I was covered in a shower of dust as she exploded in a shower of glittery light. I didn’t realize it but I lost everything in that moment. My father and mother, my home and all comfort that there was good remaining in this world. As I cried her remains became mud on my cheeks. I was alone. Truly alone.

The priest, Father Matthew took me in with him at the church. My nearest relatives were far away and wouldnt want the stigma of a marked little monster. It was a sparse existence. Living on the charity of other poor villagers. Always hungry and cold. Just another orphan in a world with too many orphans.

And the voices began to murmur soon after. The small hut behind the broken down church lay in a grove at the far edge of the woods. When I was little I remember the entire village walking the path to it every Saturday for sermon. Smiles and conversation filled the air. I was small, usually on my father’s shoulders high above the crowd.

Back then the tiny church was the nicest place I could imagine. Filled with love and laughter. The entire populace rejoiced and sang as one. Candles burned and the holy light seemed to fill everyone. Father Matthew was young and Father Isaiah was in charge. His beautiful voice echoes with the power of God himself. He could sing so lovely birds would fly down to find the source. Father Isaiah was now buried in a shallow plot to the East of the church. Two sticks tied together in a makeshift cross the only marking of his final resting place. Or as much of him as Father Matthew could find. He had been ripped apart and his pieces strewn across the valley. The evil targeted him first when it swept down upon us.

Livestock died or was born with hideous form. Two headed cows with chitinous shells. Roosters with scales instead of feathers. Milk came out curdled or tainted and caused visions.
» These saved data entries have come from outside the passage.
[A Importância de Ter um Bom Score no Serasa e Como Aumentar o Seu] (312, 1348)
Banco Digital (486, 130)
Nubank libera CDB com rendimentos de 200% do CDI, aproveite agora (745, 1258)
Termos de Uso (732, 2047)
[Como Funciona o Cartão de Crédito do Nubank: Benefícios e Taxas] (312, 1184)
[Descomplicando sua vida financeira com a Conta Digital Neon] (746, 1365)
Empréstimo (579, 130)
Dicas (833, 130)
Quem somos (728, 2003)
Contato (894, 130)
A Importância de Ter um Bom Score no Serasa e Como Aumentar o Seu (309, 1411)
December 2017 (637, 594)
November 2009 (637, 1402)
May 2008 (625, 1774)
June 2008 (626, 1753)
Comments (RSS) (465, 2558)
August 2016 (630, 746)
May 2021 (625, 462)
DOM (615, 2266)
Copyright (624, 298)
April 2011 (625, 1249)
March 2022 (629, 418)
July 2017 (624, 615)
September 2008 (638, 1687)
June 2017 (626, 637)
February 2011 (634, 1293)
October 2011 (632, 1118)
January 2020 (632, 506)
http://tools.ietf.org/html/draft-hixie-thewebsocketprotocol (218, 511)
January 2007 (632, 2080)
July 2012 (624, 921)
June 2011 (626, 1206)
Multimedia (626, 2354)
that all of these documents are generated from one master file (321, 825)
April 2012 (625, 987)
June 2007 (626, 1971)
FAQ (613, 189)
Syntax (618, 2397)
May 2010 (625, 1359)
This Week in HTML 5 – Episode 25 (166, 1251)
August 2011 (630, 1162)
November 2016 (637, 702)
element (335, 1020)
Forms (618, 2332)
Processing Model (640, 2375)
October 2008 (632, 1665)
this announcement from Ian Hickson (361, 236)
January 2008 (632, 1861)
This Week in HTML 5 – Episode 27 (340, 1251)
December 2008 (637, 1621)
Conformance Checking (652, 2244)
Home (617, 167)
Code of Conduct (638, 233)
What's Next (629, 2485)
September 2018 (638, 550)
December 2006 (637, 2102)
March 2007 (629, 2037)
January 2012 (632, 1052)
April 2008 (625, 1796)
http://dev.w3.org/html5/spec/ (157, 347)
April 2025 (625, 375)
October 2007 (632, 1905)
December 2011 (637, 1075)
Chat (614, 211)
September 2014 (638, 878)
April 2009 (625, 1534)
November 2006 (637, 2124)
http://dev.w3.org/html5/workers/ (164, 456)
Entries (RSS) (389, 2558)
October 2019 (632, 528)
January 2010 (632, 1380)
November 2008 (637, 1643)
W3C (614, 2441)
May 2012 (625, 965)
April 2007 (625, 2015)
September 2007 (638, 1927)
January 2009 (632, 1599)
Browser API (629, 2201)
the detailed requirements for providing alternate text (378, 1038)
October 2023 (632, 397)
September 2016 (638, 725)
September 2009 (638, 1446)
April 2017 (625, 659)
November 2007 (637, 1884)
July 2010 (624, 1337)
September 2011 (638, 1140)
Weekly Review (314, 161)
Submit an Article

Old Man Lindy cracked open an egg only for it to explode and kill him and his sons. We live in age of Hell on Earth. Our entire valley cursed by demons and spirits. And none know the cause of it. Foul creatures stalk the corn rows. Poisons sully the waters of the rivers and streams. The land itself belches flame.

The King sent his finest soldiers to protect us. They were slaughtered in the night within a week of arriving. In partnership with the church they decreed our small land desecrated and erected a barrier to keep the infection from spreading. We were alone with creatures, cut off and waiting our death.

But as time passed we grew stronger. Father Matthew wields his faith like a sword to smite the evils. Our inevitable slaughter slowly became a tortuous stalemate. Life gained a semblance of normality again. As normal as this godforsaken land could get as evil relaxed it’s stranglehold. The flying bat creatures became less a nightly fear into a weekly torment. It seems even madness can become mundane if it becomes part of the natural routine.

“Is it mad?”

“Why does the dinner stand still”

“Should we grab him?”

“Eats him. We must eats him.”

“Master says stay in the trees.”

“So close he is.”

But the voices in the woods never cease. One day I will journey back to the edge of the trail. Lure them to me and finally see their faces. But not today. Father Matthew waits for me.

“Come back little snack.”

“One day.”

“Into the pot and then into our bellies.”